The one below is for our area but they have many areas in both U.S & Canada
Eliot Coleman has fantastic books for year-round growing (get the books here– affiliate link)
Fall and Winter Garden Crop Selection
Choosing the right crops is essential when growing a fall and winter garden. You need to make sure that you’re selecting crops that are cold hardy as well as varieties that have better cold tolerance.
Before & after heavy frosts: ‘January King’ Heirloom Cabbage
Fall and Winter Garden Vegetables
Many crops thrive in cooler weather and some are frost tolerant. Other crops can handle light or even hard freezes and with the added protection of season extenders can be harvested during the winter months. It does take some practice to get the right timing and crops that are leafy and can be harvested at multiple life-stages are easier to learn at first. The root veggies and heading crops like broccoli and cabbage can be more challenging to get the hang of.
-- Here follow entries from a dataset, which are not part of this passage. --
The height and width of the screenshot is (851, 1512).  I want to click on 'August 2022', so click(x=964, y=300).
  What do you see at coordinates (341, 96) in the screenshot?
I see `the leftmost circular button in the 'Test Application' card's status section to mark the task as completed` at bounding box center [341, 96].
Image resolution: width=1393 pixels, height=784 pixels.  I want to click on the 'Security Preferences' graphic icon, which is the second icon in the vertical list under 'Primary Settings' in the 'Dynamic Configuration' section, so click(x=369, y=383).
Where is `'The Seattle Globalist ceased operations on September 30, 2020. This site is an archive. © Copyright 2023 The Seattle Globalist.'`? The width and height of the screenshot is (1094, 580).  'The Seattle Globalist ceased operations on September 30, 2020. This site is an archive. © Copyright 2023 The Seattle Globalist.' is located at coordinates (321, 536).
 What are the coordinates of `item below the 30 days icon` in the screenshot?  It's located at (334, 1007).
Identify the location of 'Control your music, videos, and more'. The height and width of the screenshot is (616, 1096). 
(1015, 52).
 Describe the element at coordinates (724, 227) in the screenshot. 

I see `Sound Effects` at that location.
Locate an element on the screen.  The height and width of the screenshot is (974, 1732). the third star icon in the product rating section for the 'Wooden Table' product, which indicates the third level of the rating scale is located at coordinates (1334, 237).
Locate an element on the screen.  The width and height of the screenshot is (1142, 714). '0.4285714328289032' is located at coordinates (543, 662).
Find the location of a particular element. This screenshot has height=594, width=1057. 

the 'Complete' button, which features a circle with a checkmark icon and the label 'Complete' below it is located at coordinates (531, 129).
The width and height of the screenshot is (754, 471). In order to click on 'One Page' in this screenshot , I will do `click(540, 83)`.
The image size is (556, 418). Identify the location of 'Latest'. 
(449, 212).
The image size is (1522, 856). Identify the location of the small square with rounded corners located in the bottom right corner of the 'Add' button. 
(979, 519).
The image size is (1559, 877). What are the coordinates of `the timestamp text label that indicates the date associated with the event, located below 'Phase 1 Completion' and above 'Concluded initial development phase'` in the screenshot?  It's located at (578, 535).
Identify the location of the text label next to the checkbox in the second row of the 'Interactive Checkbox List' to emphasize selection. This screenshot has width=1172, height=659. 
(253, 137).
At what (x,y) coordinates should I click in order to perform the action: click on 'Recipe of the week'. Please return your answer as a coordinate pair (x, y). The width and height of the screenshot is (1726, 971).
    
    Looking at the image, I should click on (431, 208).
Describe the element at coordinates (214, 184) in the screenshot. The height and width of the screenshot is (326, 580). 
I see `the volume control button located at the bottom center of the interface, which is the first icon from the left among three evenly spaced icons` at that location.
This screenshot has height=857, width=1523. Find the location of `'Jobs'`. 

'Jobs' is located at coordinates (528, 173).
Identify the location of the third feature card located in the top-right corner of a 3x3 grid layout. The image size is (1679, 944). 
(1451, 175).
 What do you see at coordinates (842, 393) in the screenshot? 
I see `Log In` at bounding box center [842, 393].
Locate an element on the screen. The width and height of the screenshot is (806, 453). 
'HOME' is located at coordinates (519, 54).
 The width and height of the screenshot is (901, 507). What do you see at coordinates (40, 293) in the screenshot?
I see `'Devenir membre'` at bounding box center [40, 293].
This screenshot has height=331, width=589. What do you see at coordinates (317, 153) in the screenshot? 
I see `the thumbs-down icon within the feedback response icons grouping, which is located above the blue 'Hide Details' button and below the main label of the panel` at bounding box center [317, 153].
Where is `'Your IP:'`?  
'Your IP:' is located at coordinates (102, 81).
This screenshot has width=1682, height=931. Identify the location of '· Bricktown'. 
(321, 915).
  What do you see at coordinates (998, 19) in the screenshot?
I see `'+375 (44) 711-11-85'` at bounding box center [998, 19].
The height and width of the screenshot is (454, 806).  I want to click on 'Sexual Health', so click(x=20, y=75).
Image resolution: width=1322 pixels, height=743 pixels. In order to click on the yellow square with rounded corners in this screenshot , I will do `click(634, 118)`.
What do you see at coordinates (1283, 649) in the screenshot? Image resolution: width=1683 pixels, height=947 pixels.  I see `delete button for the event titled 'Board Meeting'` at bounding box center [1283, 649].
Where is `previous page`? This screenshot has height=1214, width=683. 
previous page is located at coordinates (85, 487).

Remember that if you’re following your fall and winter vegetables from summer crops to restore your soil nutrients!
This is a common newbie mistake (and one that I made!) and then your fall and winter crops don’t do as well because there aren’t enough soil nutrients for them to grow quickly before the fall frosts settle in.
Many fall and winter crops ‘rebound’ after thawing out from freezes.
Fall and Winter Garden Season Extenders
I’ve used multiple season extenders in our garden: frost protection fabric (also called heavyweight row cover), mini hoop tunnels, low tunnels, a polytunnel greenhouse we made and a unheated greenhouse. I’ve yet to gain any experience with cold frames. What season extenders you choose to use will depend on your garden size and finances.
You don’t need season extenders for a fall garden but if you plan on protecting your crops with the hard freezes and snow then you’ll need them.
I don’t start protecting my crops until late November.
Be sure to vent your season extenders on a warm day as you can make the crops think they need to bolt and go to seed.
I hope this information helps you grow more food year-round. Adding extra months to your gardening season reduces your grocery bills by increasing your produce window. It’s definitely worth the time to learn.